Lately I have been looking at tools used to teach young people how to program. That includes environments and languages like Scratch, Turtle Graphics (in Python), Alice, Greenfoot, etc. It also includes full curriculum programs like Girls Who Code, Black Girls Code and online programs through the Khan Academy and Coursera.
I’m hitting a wall though, and I need to take a minute to discuss the problems I am seeing – otherwise I might implode.
 There are a lot of people working on the same problem. First and foremost, I keep uncovering more teachers (through CSTA, CS4HS, the Khan Academy, code.org, independent blogs, Twitter) who are encountering the same exact problems and are asking the same sorts of questions. These people are all doing really incredible work, but they are it independently (on their own little corner of the internet). We need to get on the same page.
 The tools are repetitive. I once worked on a research project developing algorithm visualizations for JHAVE. While I thought the system was super cool and it was an excellent foray into CS education research for me, I soon realized that a ton of visualization programs actually already exist. In fact, you can see them all at AlgoViz. At first, it seems great that there are so many tools and options out there.
But the problem I’m seeing is that computer scientists are too quick to just create a new tool, rather than add-on, mashup or adapt a tool in existence. When we find a problem with the existing teaching tools, we create from the ground up, scrapping all design decisions in other system. Instead, I think we should try using what is already out there, evaluate whether or not it actually works in a research sense, and make informed decisions about how to continue developing better CS teaching tools based on the research. Yes, that means we have to work together, collaborate. Open-source style, anyone?
 The tools are designed for independent learners. I am really starting to think that the “independent learner” design that I am seeing built into teaching tools for CS is part of our pipeline problem. No wonder minorities aren’t getting into computing; we are not giving them access points, an ecosystem of support. Instead, let’s build mentoring, tutoring, conversation, socialization, collaboration, and feedback into our teaching tools.
 The actual curriculum out there is limited. If you search “How to teach mean-median-mode to middle schoolers,” you get a series of examples of lesson plans, tools used for teaching, possible assessments for students, feedback about how certain types of lessons target different student demographics. This portfolio of resources allows a teacher to go out and teach immediately, without having to build a curriculum framework around a teaching tool. In CS, often our teaching tools are still stand-alone and are not accompanied by curriculum, lesson plans, assessments, use-case examples, etc. We need to package our tools with the curriculum, not just create the tools and expect teachers to know how to implement them.

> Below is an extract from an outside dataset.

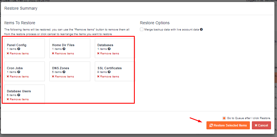Image resolution: width=277 pixels, height=137 pixels.
Task: Remove items from SSL Certificates
Action: tap(108, 77)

 The tools do not follow best practices for teaching. Since the tools are often designed primarily by engineers (sometimes without even consultation from educators), they are often missing the perspective of the “science of teaching and learning.” There is a ton of research out in the world about cognitive psychology, philosophies of education, mental models, the notional machine, inquiry-based learning, and problem-based learning, just to name a few fields and concepts related to CS education. This sort of research should not just inform the development of CS teaching tools, it should fundamentally drive direction of their development.
 The tools do not talk about the “whys” of programming and computational thinking. The world is aflutter with the general need to learn to program and to do so quickly. But why? If you’ve ever attended a middle or high school math class, I’m sure you’ve heard students ask “When would I ever use this in the real world? Why do I have to learn this?” As an engineer, I can brainstorm a thousand reasons why programming is important and exciting and useful and relevant. We have to build this sort of learning direction into our tools and lessons in order to motivate student audiences. For example, “at the end of this lesson, you will know a bit about how search engines work and consequently you will how to trick web searches into ranking your personal website/blog/Tumblr highly.”
 While we are at the drawing board, let’s consider cultural relevance of teaching tools. Who are we to define what is “cool” and “hip” for young people? Let’s start asking some them! I cannot speak for middle-schoolers today, but I can tell you that when I was 13, I thought myself pretty “mature” and “adult-like.” So, let’s design teaching systems that play off of the world views held by middle-schoolers. In another example, when I teach on Pine Ridge Reservation, I use Lakota culture and folklore in my lessons about programming. Computer science is not just for rich, white males, so let’s teach it in diverse ways and build that diversity into our teaching tools.